- Directed by: Sally Jo Conner
- Starring: Rosie O'Donnell
- Country of origin: United States
- Original language: English
- No. of seasons: 1
- No. of episodes: 95 (1 unaired) (list of episodes)

Production
- Executive producers: Rosie O'Donnell; Shane Farley; Jenna Kostelnik;
- Production locations: Harpo Studios in Chicago, Illinois
- Running time: 60 minutes
- Production companies: Harpo Studios; KidRo Productions; SantaBu Productions; Oprah Winfrey Network;

Original release
- Network: Oprah Winfrey Network
- Release: October 10, 2011 – March 29, 2012

Related
- The Rosie O'Donnell Show; Rosie Live;

= The Rosie Show =

American television series

The Rosie Show is an American evening television talk show starring and produced by Rosie O'Donnell that aired on OWN. The first episode premiered on October 10, 2011, on the stage that was formerly home to The Oprah Winfrey Show at Harpo Studios in Chicago. It was announced on March 6, 2012 that the show would be moving to New York in the near future. On March 16, 2012, OWN announced that The Rosie Show would be canceled after only one season and ninety-four episodes due to low ratings, with the final episode airing on Thursday March 29, 2012.

==Synopsis==
The show covered current events, highlighted hometown heroes and newsmakers, showcased art, discussed important issues and celebrated children. The daily show also featured comedy and game segments (a staple of Rosie's first talk show) as well as celebrity guests and performances by recording artists, both well-known and up-and-coming performers.

===Original format===
The original format was utilized in shows airing between October 10, 2011 and January 23, 2012.

====Opening====
Each show opens with Rosie emerging from backstage and welcoming her audience. During the first segment, she combines a free-flow of stand-up comedy, questions from the audience, and a recap of the daily news headlines. Rosie often also uses this time to chat with her show announcer, Hollee Chanel, and the leader of her house band, Katreese Barnes (similar to how she would open The Rosie O'Donnell Show with a conversation with John McDaniel).

As of January 17, 2012, former announcer Chanel has been promoted to special correspondent, working on human interest stories and interviews for various production pieces for the show. Google Pete, a regular on her past XM Radio show Rosie Radio, has taken the role of the new announcer and Rosie uses the opening of her program to chat about the news headlines with Pete and answer viewer questions posted on Twitter.

====Music====
The Rosie Show infuses music into every episode- whether it be performances by musical guests, Rosie's spontaneous musical numbers (sometimes accompanied by her "Broadway Boys"), or the soundtrack provided by her house band, led by Katreese Barnes (a former Saturday Night Live musical director).

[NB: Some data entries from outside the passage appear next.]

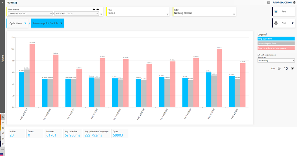This screenshot has height=156, width=297.
Task: Click the next time interval arrow
Action: 98,9
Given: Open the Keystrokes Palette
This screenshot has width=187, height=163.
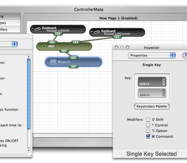Looking at the screenshot, I should 152,106.
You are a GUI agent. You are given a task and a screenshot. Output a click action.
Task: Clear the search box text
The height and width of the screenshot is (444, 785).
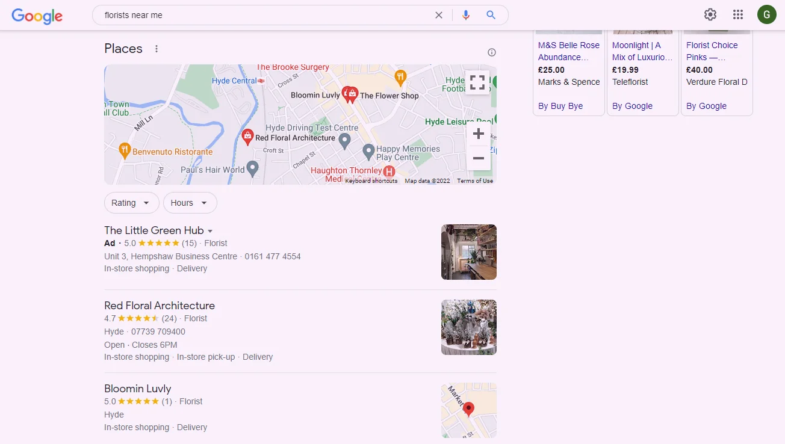click(x=439, y=15)
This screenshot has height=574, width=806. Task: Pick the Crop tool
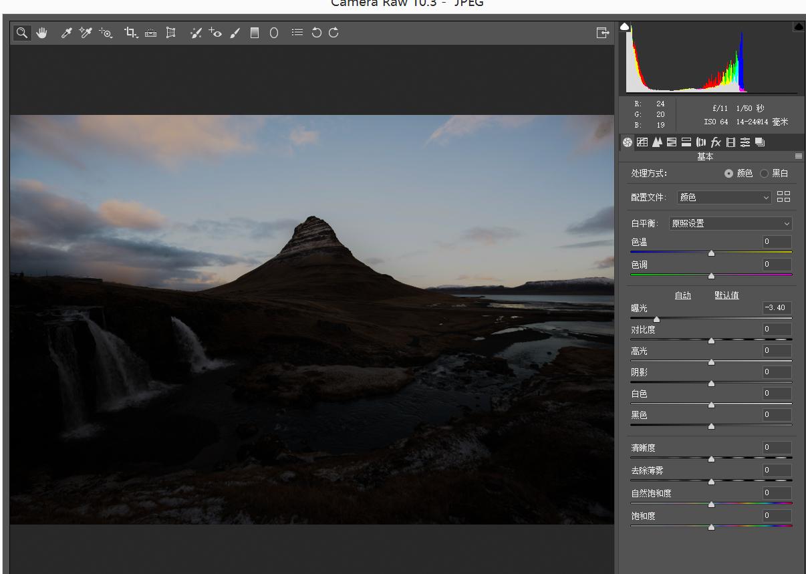click(130, 33)
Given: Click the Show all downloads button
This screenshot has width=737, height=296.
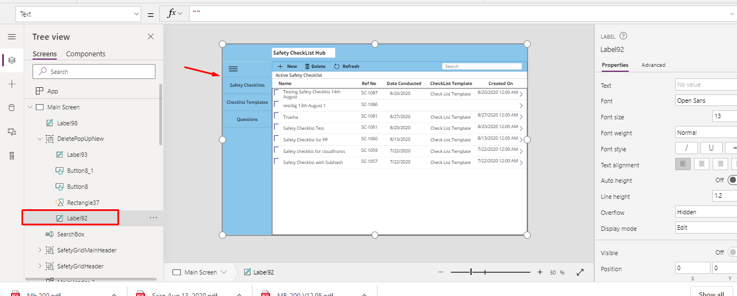Looking at the screenshot, I should pyautogui.click(x=711, y=293).
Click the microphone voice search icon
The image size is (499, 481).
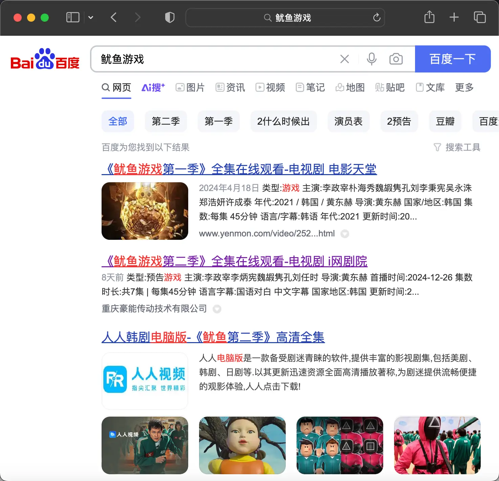click(x=371, y=59)
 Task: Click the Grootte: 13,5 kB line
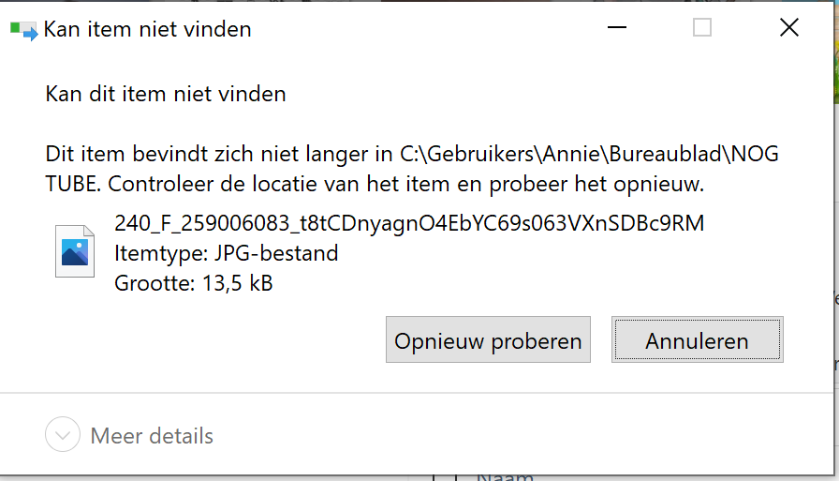pyautogui.click(x=194, y=283)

Sometimes special musical guests will sit in and accompany the band.

As of January 17, 2012, Katreese Barnes and the house band are no longer seen on the set on a regular basis. Rosie has stated that Barnes is now working behind the scenes on song parodies for the show.

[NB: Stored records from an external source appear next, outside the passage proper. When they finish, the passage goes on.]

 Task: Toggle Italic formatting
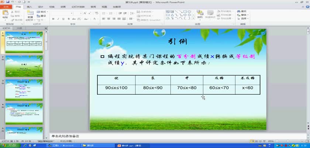(x=58, y=19)
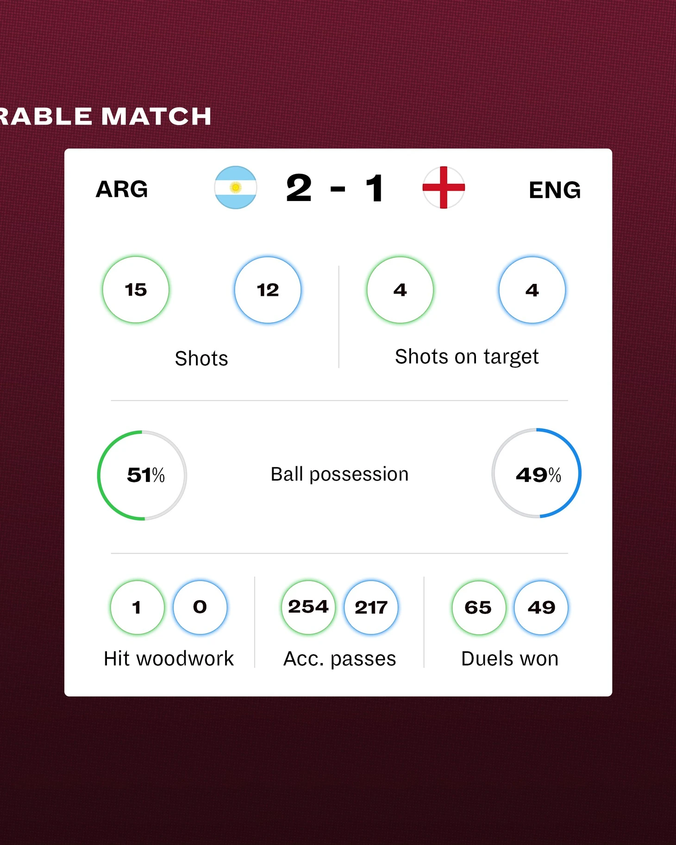The height and width of the screenshot is (845, 676).
Task: Click the Shots on target label
Action: coord(467,357)
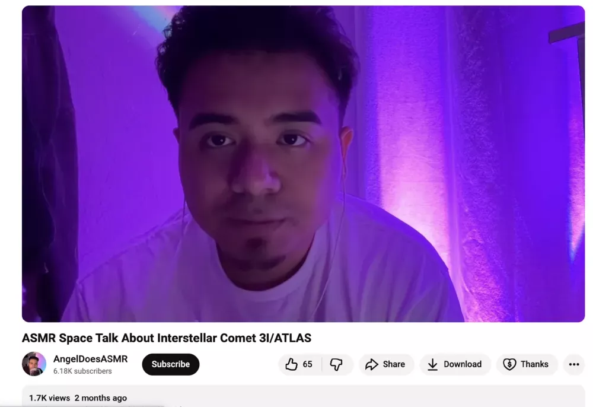This screenshot has width=593, height=407.
Task: Dislike the video with thumbs-down icon
Action: (x=336, y=364)
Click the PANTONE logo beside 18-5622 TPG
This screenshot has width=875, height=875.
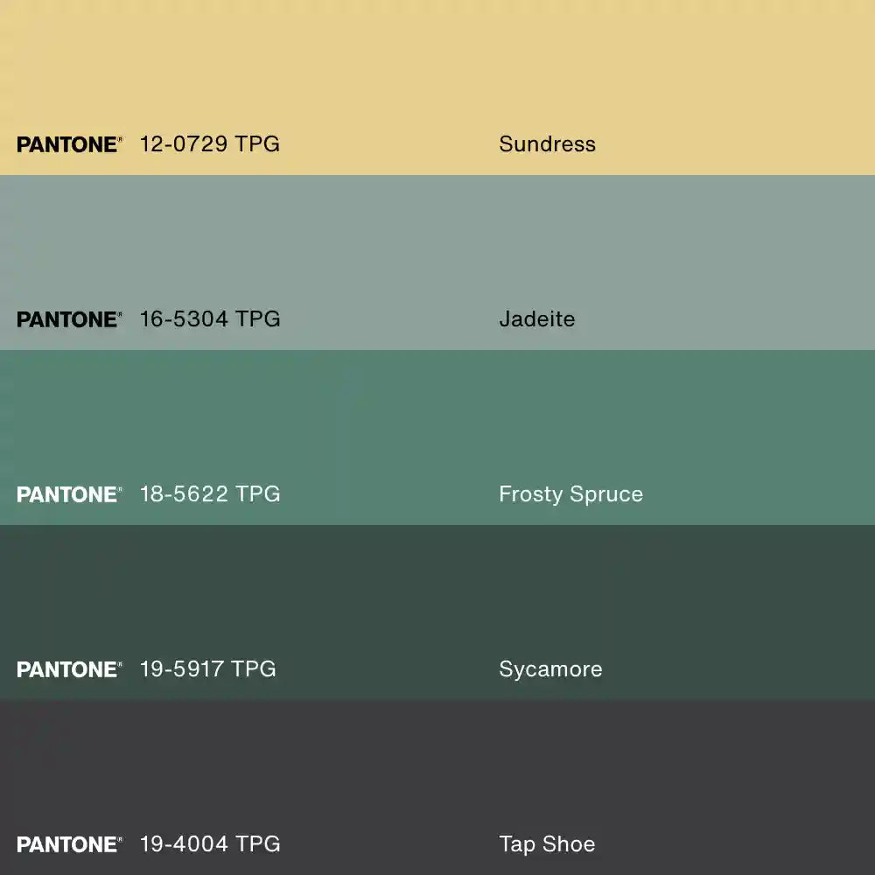pyautogui.click(x=69, y=494)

====Game show segments====
Some shows close with a game segment, where audience members face off against each other to win a prize. Game segments have included: The Ro Game, Build That Tune, and Odd Man Out. At the end of the game, the loser is forced to take the "Walk of Shame," while the winner is showered with confetti.

===One-on-One format===
January 24, 2012 saw the beginning of a new format for The Rosie Show with Kathy Griffin's One-On-One interview. No longer is there a studio audience or a regular pattern of show segments (opening monologue, guest interview, musical performance, game show, etc.). Instead, Rosie sits across a glass desk from her guest and conducts an in-depth interview that is more serious in tone than her interviews on the show prior to the One-On-One format. O'Donnell has expressed that she enjoys these intimate interviews with no audience and as a result of positive feedback, she continued with One-On-One format until her final show.

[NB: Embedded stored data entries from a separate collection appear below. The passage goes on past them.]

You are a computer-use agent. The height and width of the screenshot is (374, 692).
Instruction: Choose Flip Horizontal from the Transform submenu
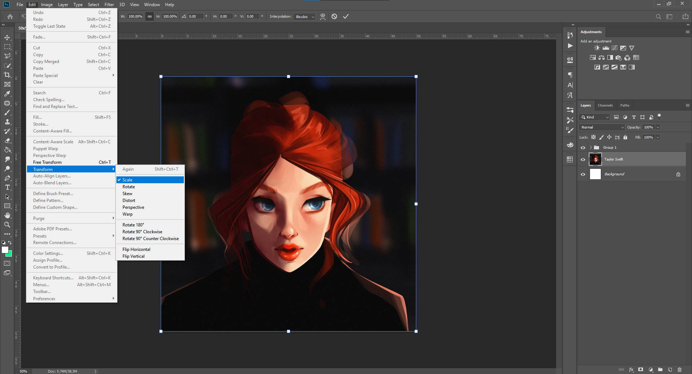pos(136,249)
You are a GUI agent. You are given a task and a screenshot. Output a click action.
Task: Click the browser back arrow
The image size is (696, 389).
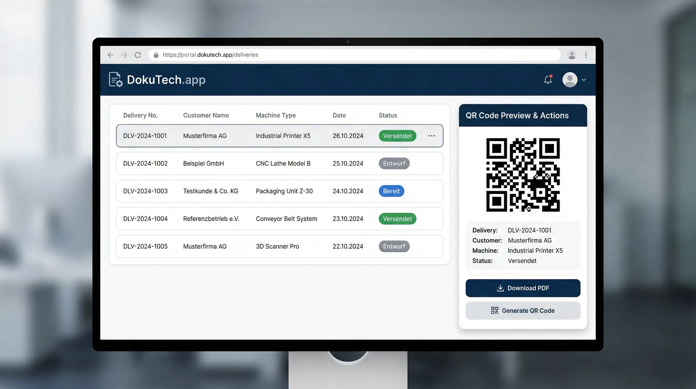click(111, 55)
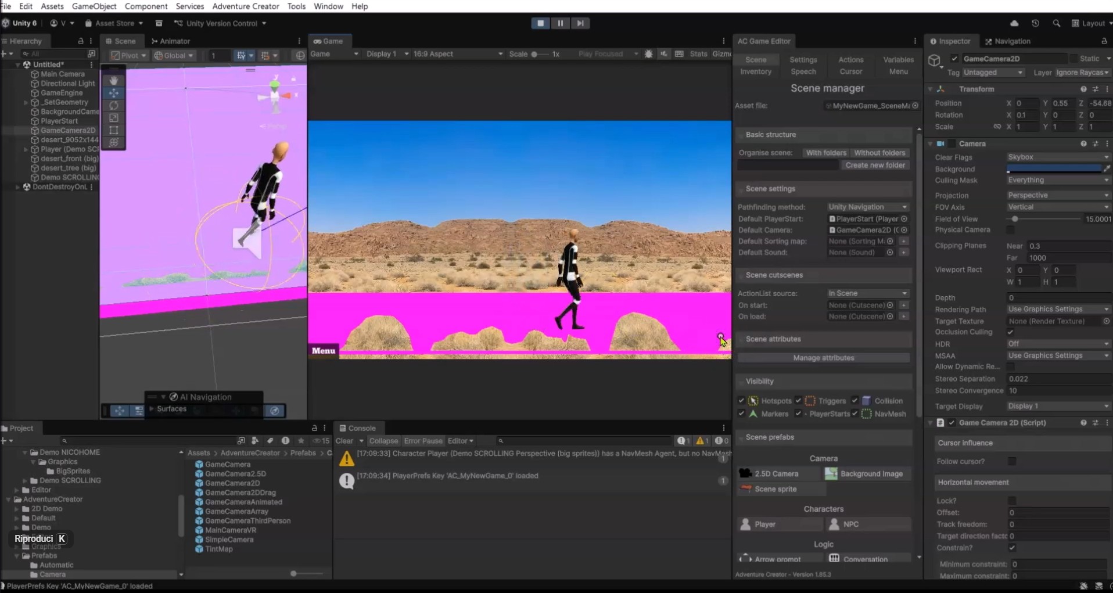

===Rosie Reality: Behind the Scenes===
Some episodes of The Rosie Show are entitled Rosie Reality, a behind the scenes reality show, similar to The Oprah Winfrey Shows Season 25: Oprah Behind the Scenes. The show presents a backstage look at how Rosie and her crew at Harpo Studios produce episodes of the talk show.

==History==
The Rosie Show debuted on OWN: Oprah Winfrey Network on Monday, October 10, 2011 at 7:00 p.m. ET. The show led into Oprah's Lifeclass and the pair was considered a reboot for the struggling network to increase viewership during its fall launch of shows.

It was announced on September 29, 2011 that Russell Brand would be the show's first guest. Other guests during Rosie's premiere week included: Wanda Sykes, Gloria Estefan, Roseanne Barr, Lisa Kudrow, Valerie Harper, and Kevin Bacon.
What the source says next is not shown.